とにかく、慰めなきゃ…!とパタパタ音をたてながら近づき、背中を撫でる。
「何してんの……?」
「ぇ、う……慰めなきゃって思って……ぼ、僕のせいだから…?」
「意味わかんない…。僕は君のこと捕まえて酷いことしようとしてるのに…」
「で、でも……。ぁ、あなたは本当はしたくないのかな、って……」
「は…?」
膝に埋めていた顔があがり、パチリと大きく見開かれた目と目があう。
「だって…、逃げようと思えば逃げることがで、できるじゃないですか…。拘束してないし…。ぇと、本当は…優しい人ですよね…?」
「っ…!」
さらに大きく見開かれた瞳がうるうると涙を滲ませる。
「爽乃様に嫌われてるもん……。だから、今さらいい子でいたって、好きになってもらえないもん……。
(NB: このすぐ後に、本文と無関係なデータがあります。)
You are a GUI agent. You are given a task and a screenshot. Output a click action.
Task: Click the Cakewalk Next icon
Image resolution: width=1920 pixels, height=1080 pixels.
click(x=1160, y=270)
それに、爽乃様は…本当は騒がれるのが好きじゃないから……」
だったら…爽乃様に近づく奴は減らさなきゃ…って。爽乃様には迷惑かけないようにしなきゃって……。そうしたら…もっと嫌われちゃって…ぅ……爽乃様の役に立ちたかっただけだもん……
か細い声が体育倉庫に溶け込む。
この人は…本当に爽乃先輩が好きなんだなぁ……
「爽乃様が、君に夢中になってるって聞いて……ずるいって思って……あの日、痛い目見せようと思ったけど…無理で…。けど、爽乃様が本気だって…分かったから……もう、なにもしないつもりだった……」
「けど………、あいつに誘われて……っ…、ごめ、なさい……」
土下座をして見せた先輩の肩を思わず掴み、起こそうとする。
「ど、土下座なんてしないでくださいっ…!だっ、大丈夫ですからっ…!」
「でも……」
顔だけを上げた先輩が納得していない声を出した瞬間、体育倉庫の扉が音をたてて開く。